The circuit also noted that the trial court erred in applying to this evidence a mistaken standard of relevance to Blundell's testimony. The trial court “believed an ANSI standard would only be relevant to prove the manufacturer’s product was not in compliance with industry standards or the “state of the art” at the time the product was manufactured. A state-of-the-art argument would be relevant if this was a products liability claim based on negligence, where the plaintiff might offer the then existing ANSI standard to argue the manufacturer knew or should have known about the industry standard.” Sappington, 512 F.3d at 442.

However, this was not the plaintiff’s theory of the case. Instead, the plaintiff was offering the ANSI standard not“to show the SJII did not comply with a standard yet to be written. Instead, Plaintiffs argue[d] 1) the SJIII could and should have been manufactured in 1995, 2) the SJIII meets the testing requirements imposed by the current ANSI standard, 3) the conditions required by the current ANSI standard equal or exceed the conditions present at the accident scene, and 4) the SJIII was a reasonable alternative design and would have prevented the accident.” Sappington, 512 F.3d at 442.

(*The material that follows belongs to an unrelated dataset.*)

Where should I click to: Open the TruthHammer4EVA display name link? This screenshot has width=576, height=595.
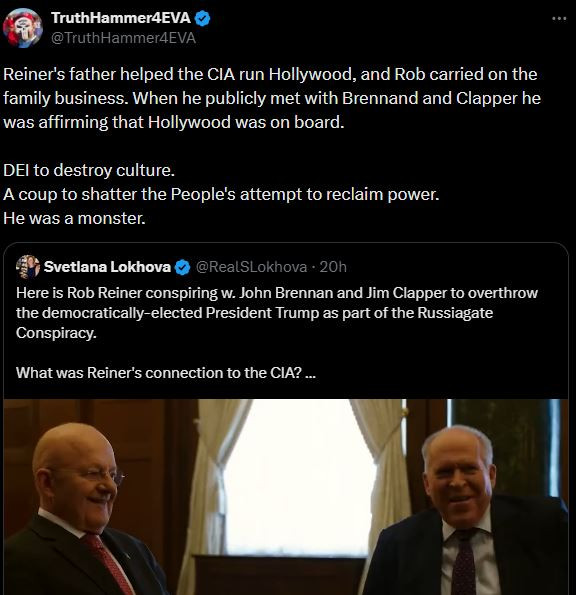[121, 18]
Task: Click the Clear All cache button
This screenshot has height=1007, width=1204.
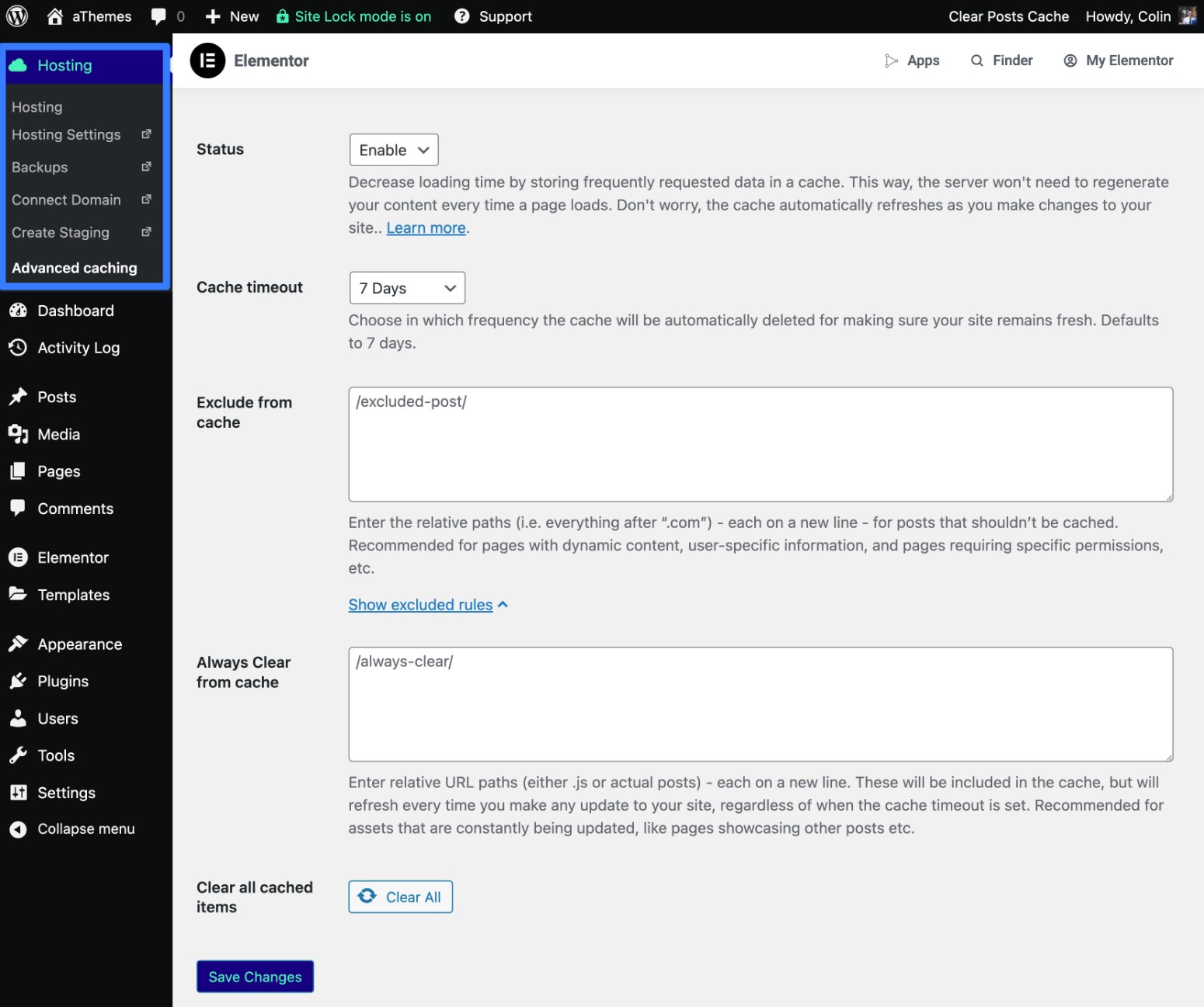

The circuit also concluded that the trial court erred in excluding as unreliable the second expert’s opinion that incorporating pothole protection on the device used by the plaintiff had been feasible at the time it was manufactured. The expert based this view on the fact that another manufacturer began outfitting its lifts with pothole protection about eight years before the defendant made the lift that was used by the plaintiff. Sappington, 512 F.3d at 453.

The trial court based its exclusion on its finding that the expert did not personally observe other manufacturer’s lift and did not test that lift for stability. The lack of personal observation and testing was not significant because the evidence was proffered to show that pothole protection was available long before the defendant manufactured the device involved in the accident. The evidence only went to show the availability of the technology.

The circuit also found erroneous the trial court’s exclusion of the expert’s testimony because it did not touch on factors like “1) federal standards, 2) standards established by independent organizations, 3) relevant literature, 4) industry practice, 5) product design and accident history, 6) charts and diagrams, 7) scientific testing, 8) feasibility of alternative design, and 9) risk utility of proposed alternative design.” The circuit did not carefully address this issue and in a conclusory manner stated:

To the extent these factors are relevant to the current inquiry, we are satisfied Dr. Blundell’s opinions comport with the additional requirements…. Dr. Blundell’s opinions take the relevant ANSI standards into account. Dr. Blundell also reviewed relevant literature and the current industry practices and concluded every manufacturer uses pothole protection. He also specifically considered stability testing of the SJIII, and the feasibility and risk utility of implementing the design in 1995.
Sappington, 512 F.3d at 453.

This “satisfied” the circuit that his “opinions survive review under Daubert. The proposed alternative design has been thoroughly tested and subjected to peer review and publication. Further, the known or potential rate of error has been considered and the theory has been widely accepted and implemented throughout the industry.” Sappington, 512 F.3d at 454.